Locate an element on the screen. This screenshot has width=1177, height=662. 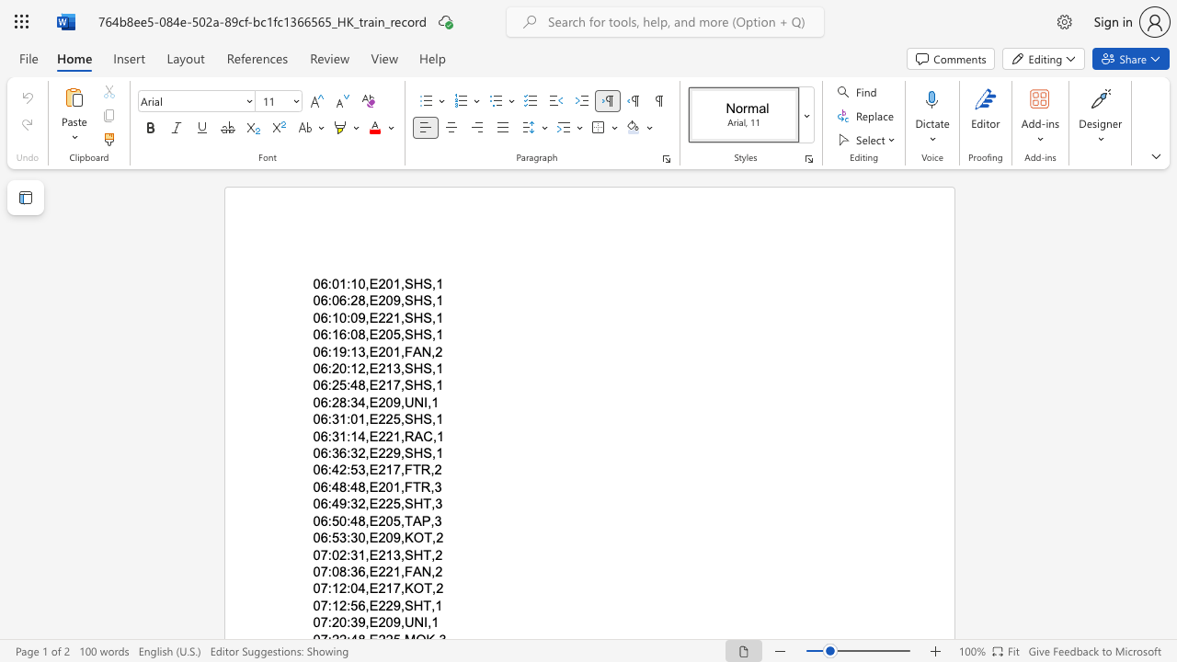
the space between the continuous character "0" and "1" in the text is located at coordinates (392, 351).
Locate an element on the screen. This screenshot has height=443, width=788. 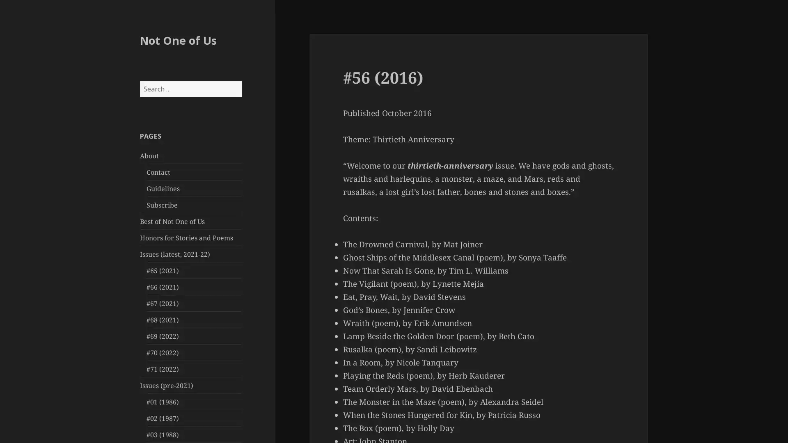
Search is located at coordinates (240, 80).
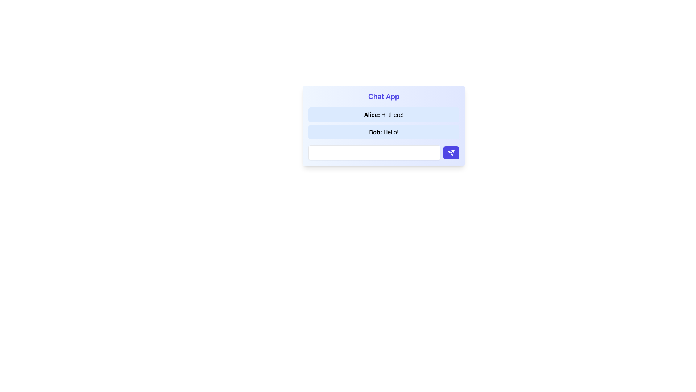 This screenshot has height=392, width=696. Describe the element at coordinates (384, 96) in the screenshot. I see `the static text label displaying 'Chat App' in bold, indigo-colored font, centrally aligned within a light gradient background at the top of the dialog box` at that location.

▶ _What is being asked_
Copy out every row above word for word, leaving out the pictures.

▶ _Response to this exercise_
Locate an element on the screen. This screenshot has width=1177, height=662. 
the space between the continuous character "0" and "1" in the text is located at coordinates (392, 351).
Locate an element on the screen. This screenshot has height=443, width=788. 
Search is located at coordinates (240, 80).
 This screenshot has height=392, width=696. Describe the element at coordinates (384, 96) in the screenshot. I see `the static text label displaying 'Chat App' in bold, indigo-colored font, centrally aligned within a light gradient background at the top of the dialog box` at that location.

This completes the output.